-- Opening Marker --
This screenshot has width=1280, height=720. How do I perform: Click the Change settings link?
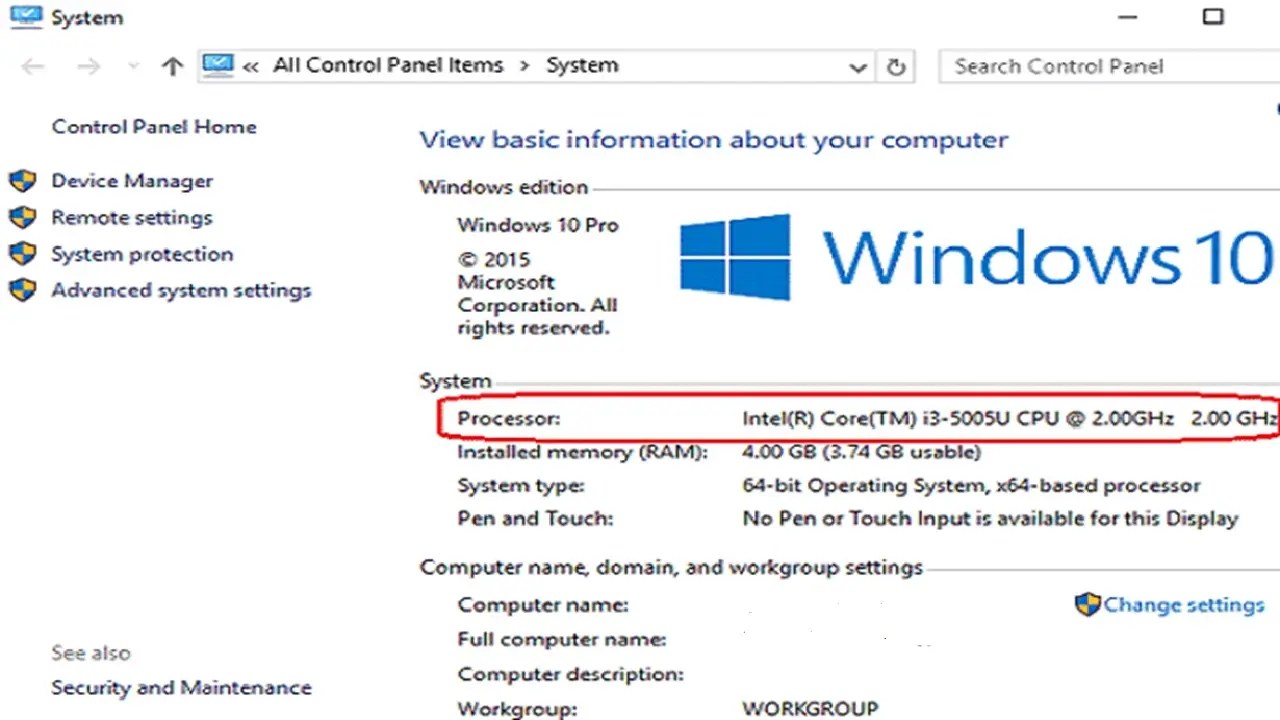[1184, 604]
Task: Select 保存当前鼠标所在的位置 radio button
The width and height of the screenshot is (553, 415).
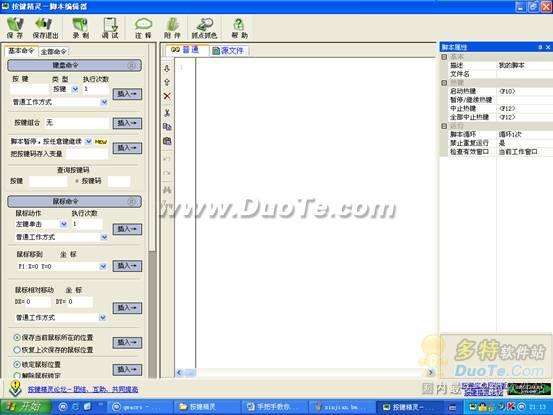Action: (17, 337)
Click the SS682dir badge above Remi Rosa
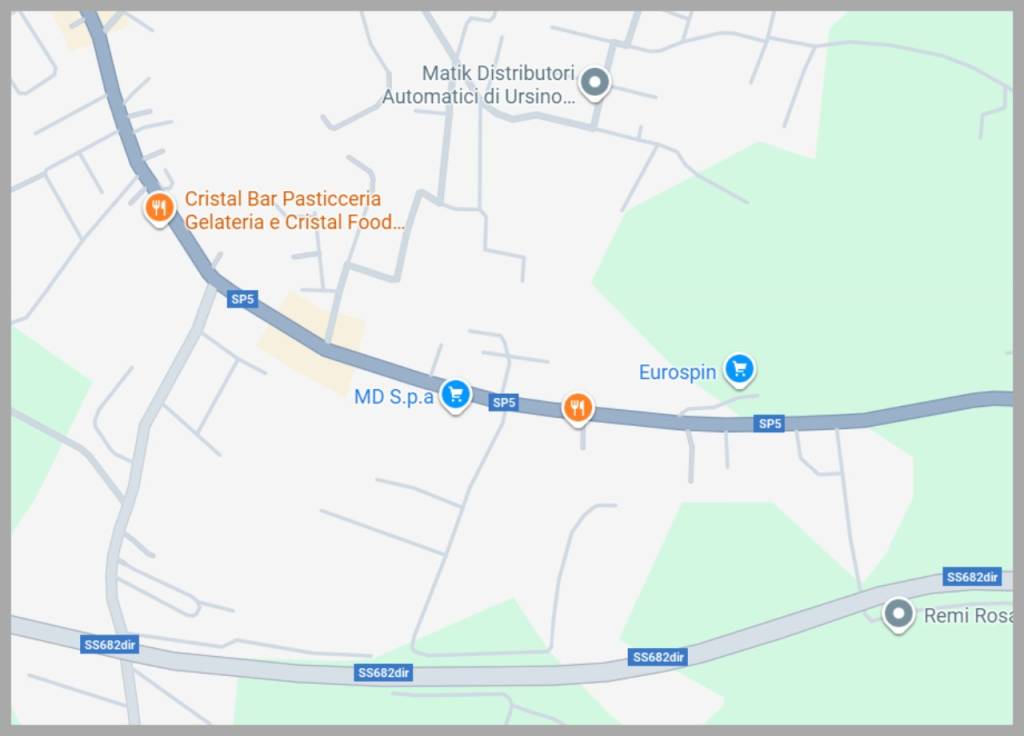 pos(972,577)
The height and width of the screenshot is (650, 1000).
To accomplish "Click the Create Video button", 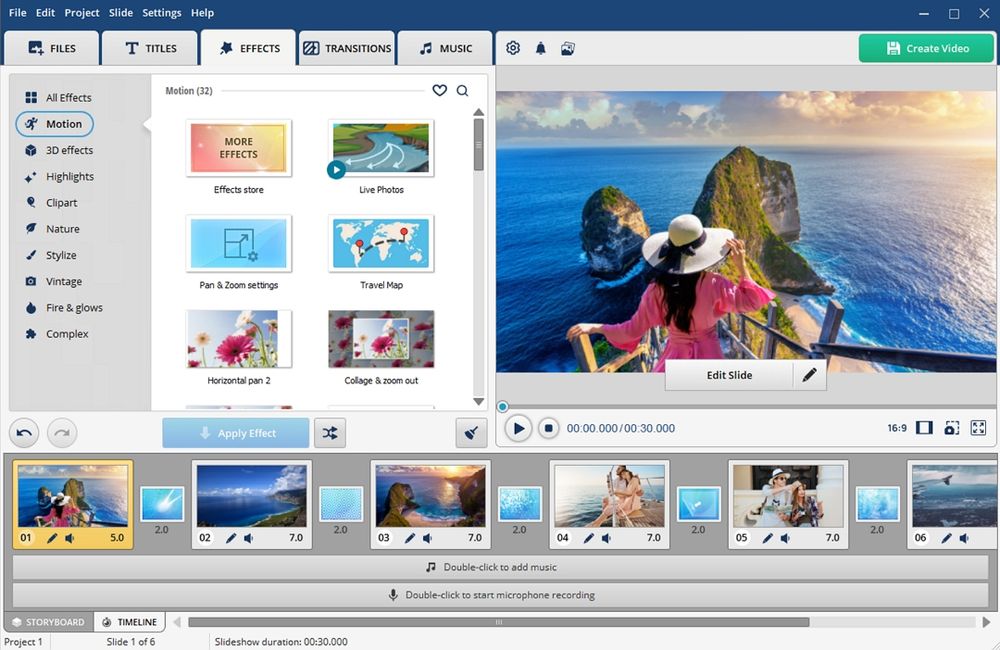I will [x=926, y=48].
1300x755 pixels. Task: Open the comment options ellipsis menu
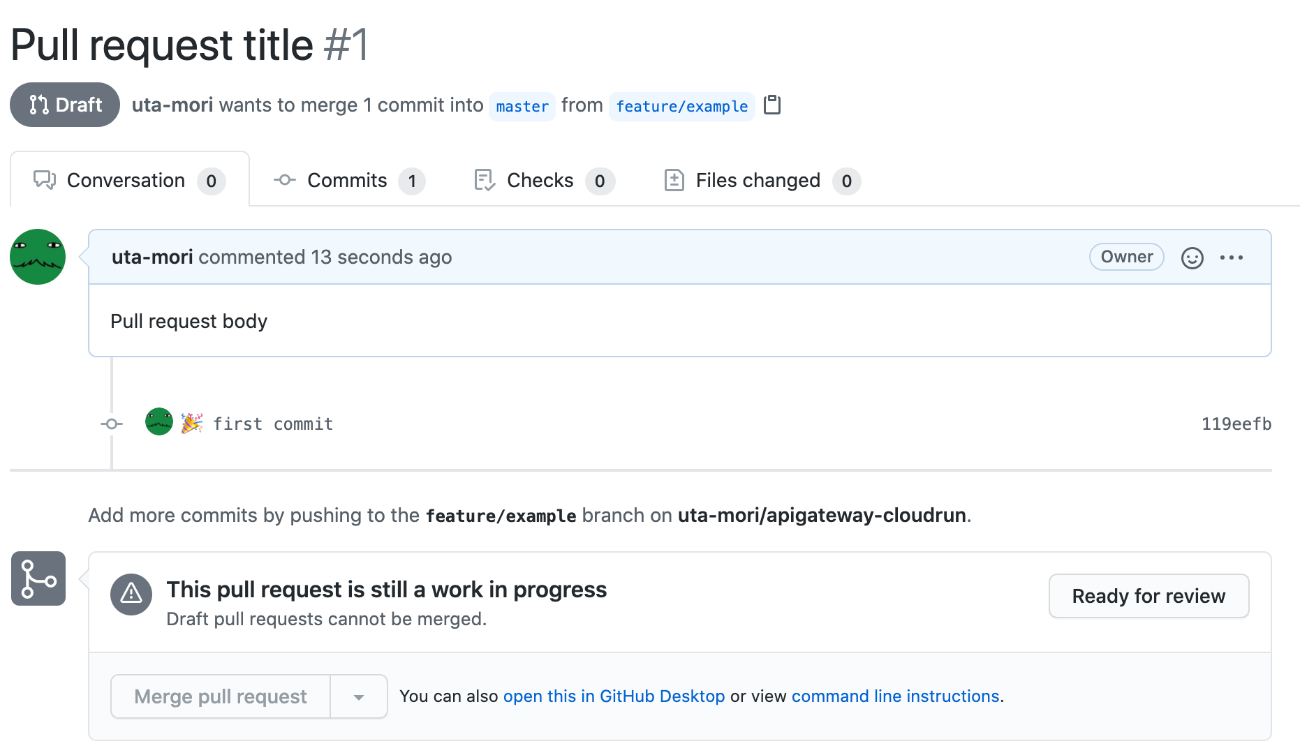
-- Closing Marker --
Copy each line above holding "Task".

* [Solved exercise]:
Task: Select 保存当前鼠标所在的位置 radio button
1300x755 pixels. Task: Open the comment options ellipsis menu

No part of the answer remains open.